Go to the line holding "Given: Click the 15 Oct 2021 axis label" in the data below. Return it and each line after it through the last, exactly, and skip the pictures.

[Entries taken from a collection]
--

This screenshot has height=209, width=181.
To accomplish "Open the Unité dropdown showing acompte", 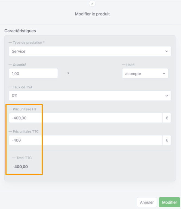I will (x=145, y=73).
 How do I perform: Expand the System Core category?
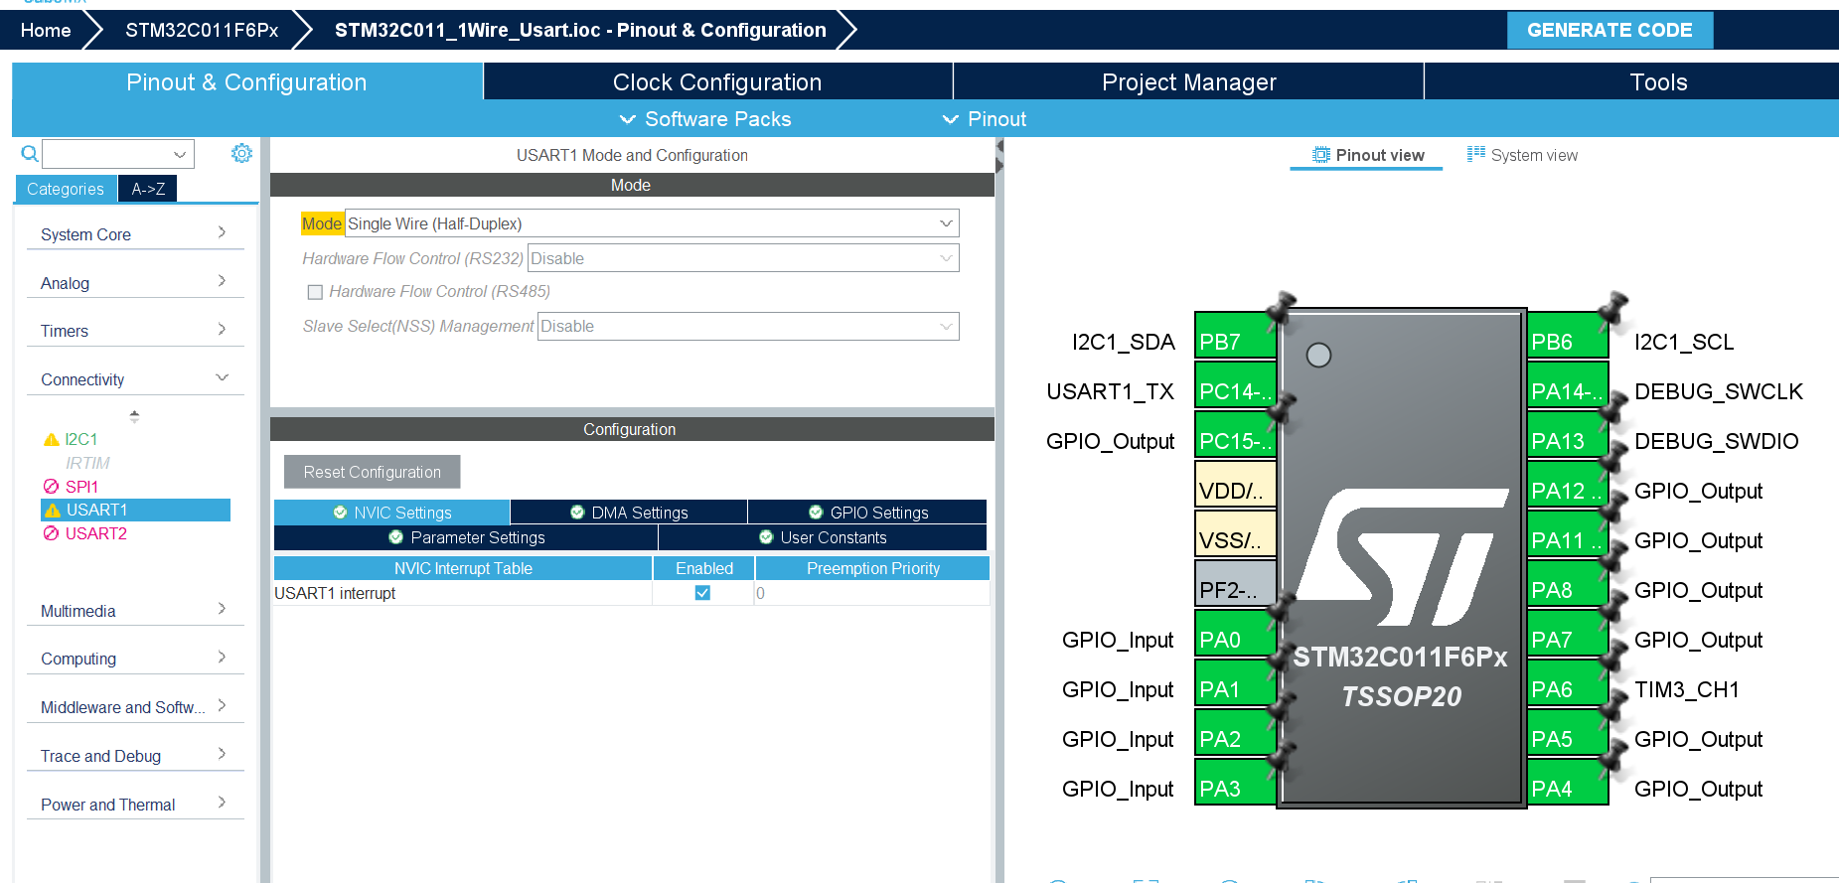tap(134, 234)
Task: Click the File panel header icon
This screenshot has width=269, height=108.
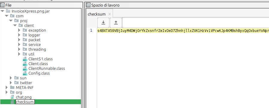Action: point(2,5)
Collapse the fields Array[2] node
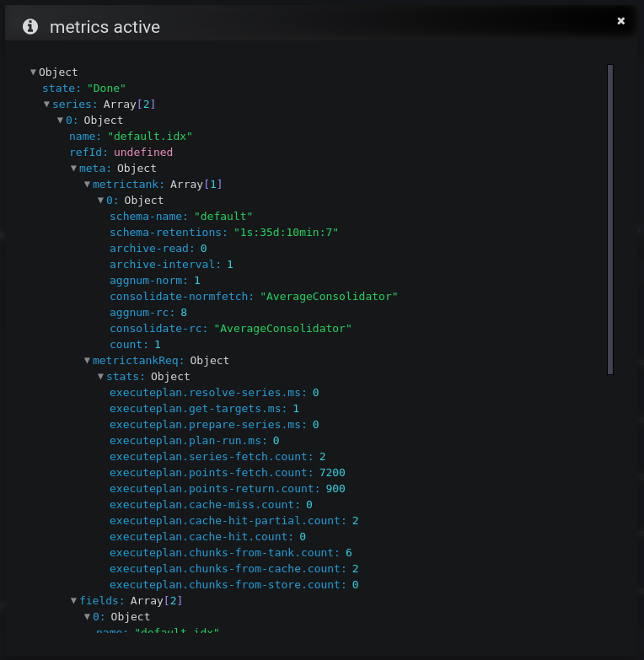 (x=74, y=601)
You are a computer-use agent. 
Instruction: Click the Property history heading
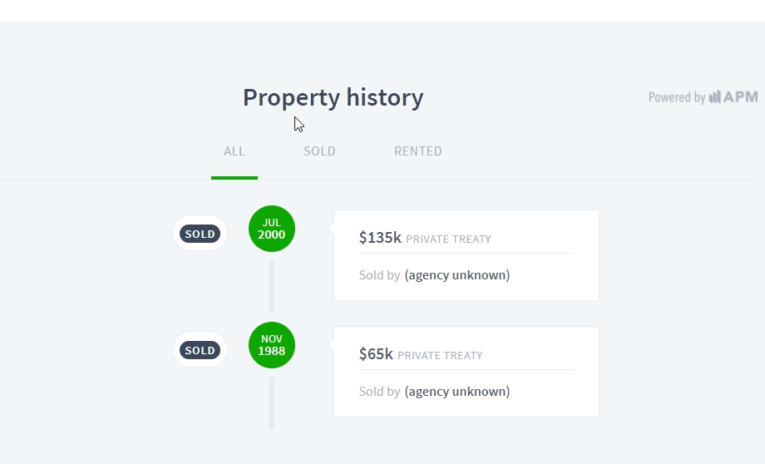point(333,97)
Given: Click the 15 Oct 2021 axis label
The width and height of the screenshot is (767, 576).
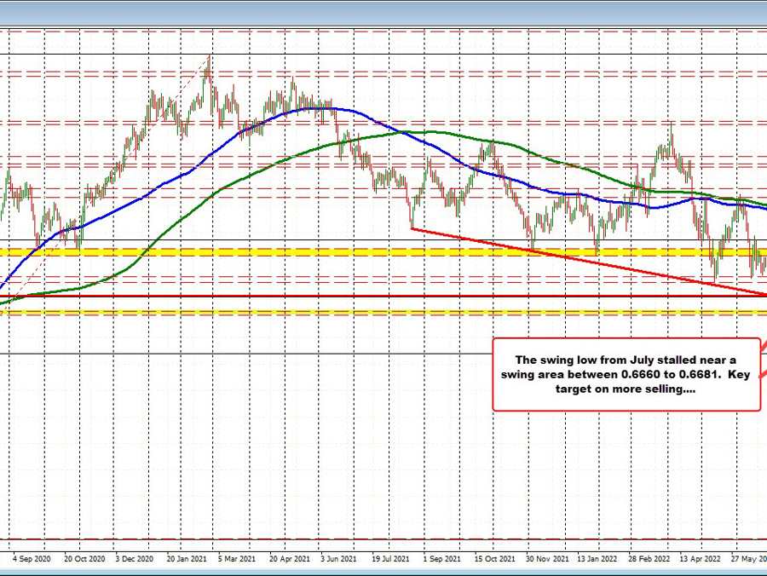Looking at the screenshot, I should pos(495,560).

--

- **OUTPUT FOR THIS TASK**:
Given: Click the 15 Oct 2021 axis label
The width and height of the screenshot is (767, 576).
Looking at the screenshot, I should pos(495,560).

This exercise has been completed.